_Extract:_
-- -- --

My hormone levels were still under 100 but I kept getting mixed messages like: “it’s unlikely that it will rupture” and also, “it can certainly rupture”, and they still couldn’t confirm the diagnosis. I got tired of this lack of clarity and the waiting game took a toll on me. The doctor told me to come back in a week for another ultrasound scan, but I begged her to book me in sooner as I was in pain and the hormone levels weren’t going down. My Latin side came out very strongly and she ended up booking me for a scan with the lead of the pregnancy unit for 48 hours time.
She confirmed a 9mm mass on my left side and said that the hormone levels were going down, so I was put on expectant management. I said to her: “I knew it”, with a broken voice. The fear of rupture felt very present, so I asked her twice if she was sure of doing this. My brother kindly booked me an online consultation with a doctor from back home to get a second opinion, and he agreed with this ‘conservative approach’ so that relaxed me (a bit). Before I went to bed, I would say to myself every day: “I made it through today”. I was just surviving. I was told to get a blood test after a week to monitor the hormone levels.
After a few days, the pain started to get worse, but I was told that it could be because of the pregnancy resolving itself. My mind struggled to assess the severity of the pain and I was also losing patience. I got scared as I felt a strong pain in my abdomen in the afternoon and a dull pain in my left shoulder. My whole arm felt numb, and I had pins and needles, so I was admitted in the gynaecology ward for a night. While my hormones were going down, the size of the mass was still the same. The sonographer told me “It should be reduced by now” but confirmed there was no internal bleeding or rupture. After talking to a doctor, they said that it takes time for the mass to reabsorb (sometimes weeks or even months).

-- -- --

_Extracted data:_
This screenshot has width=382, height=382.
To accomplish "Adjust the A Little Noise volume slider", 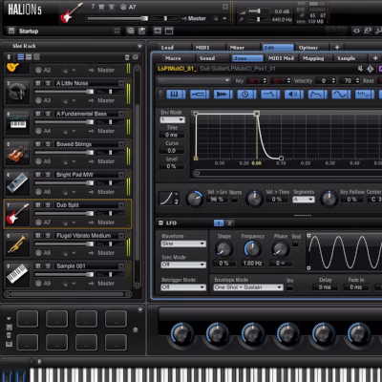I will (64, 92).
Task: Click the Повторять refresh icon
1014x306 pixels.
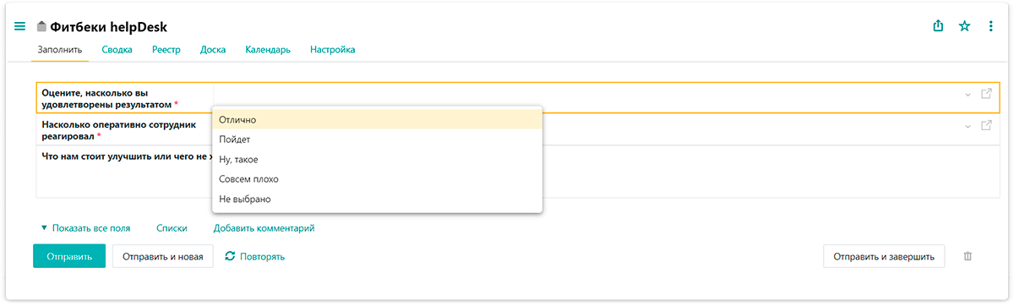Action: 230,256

-- -- --

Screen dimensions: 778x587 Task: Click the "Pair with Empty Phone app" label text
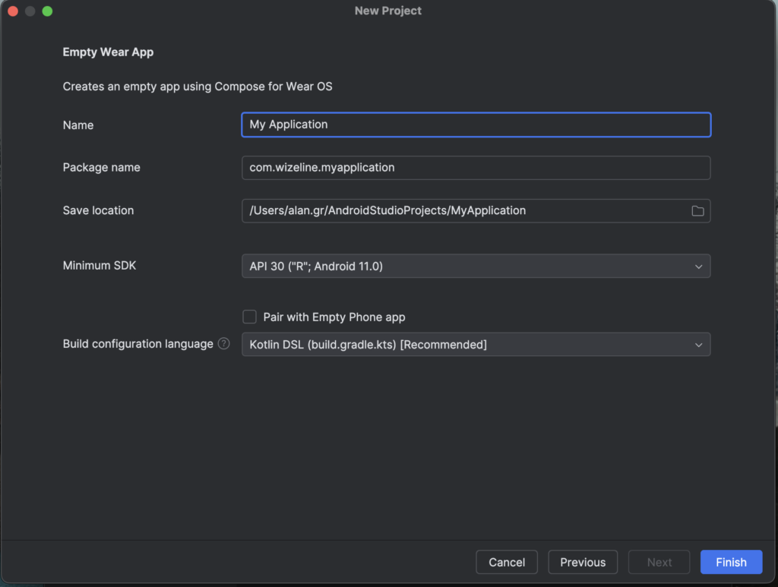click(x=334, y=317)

-- -- --

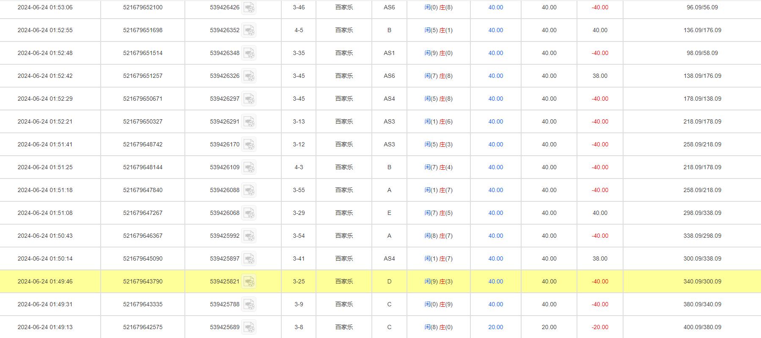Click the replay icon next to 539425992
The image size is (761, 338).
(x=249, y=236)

-- -- --

_Tasks to carry out:_
a - In the pregnancy account, what size was the mass found on the left side?
b - Carry on the pregnancy account from its last sentence.

_Results of the tasks:_
a - 9mm

b -
With these mixed messages, but in this chaos, I saw a familiar face, and it was the same nurse again, which felt comforting. She said that she has been following my case, and those words made me emotional. After two days, my hormone levels were negative for pregnancy. When the doctor said: “the ectopic pregnancy is finished”, I burst into tears. Five weeks and three days of living in a nightmare. I was so grateful that I was physically safe and that I had both Fallopian tubes, but I knew that my emotional recovery would take time.
It was incredibly hard to find stories of successful expectant management which made me feel even more lonely. I suffer from IBS (Irritable Bowel Syndrome) so the discomfort in my abdominal area made it difficult to understand what was going on. Waiting was the only option. Freedom can sometimes feel like an illusion but my love for my husband was the only thing that gave me hope.
I would always be forever grateful to my friends in the UK and from back home, my brothers, my therapist, and of course, my partner and my mum’s love. I’m here writing this thanks to their support and care. I only hope that my story can help other women to feel a little bit less lonely as reading others helped me to go through one of the most difficult experiences in my life. I don’t know if this end does its justice, but I’m truly amazed by the female body.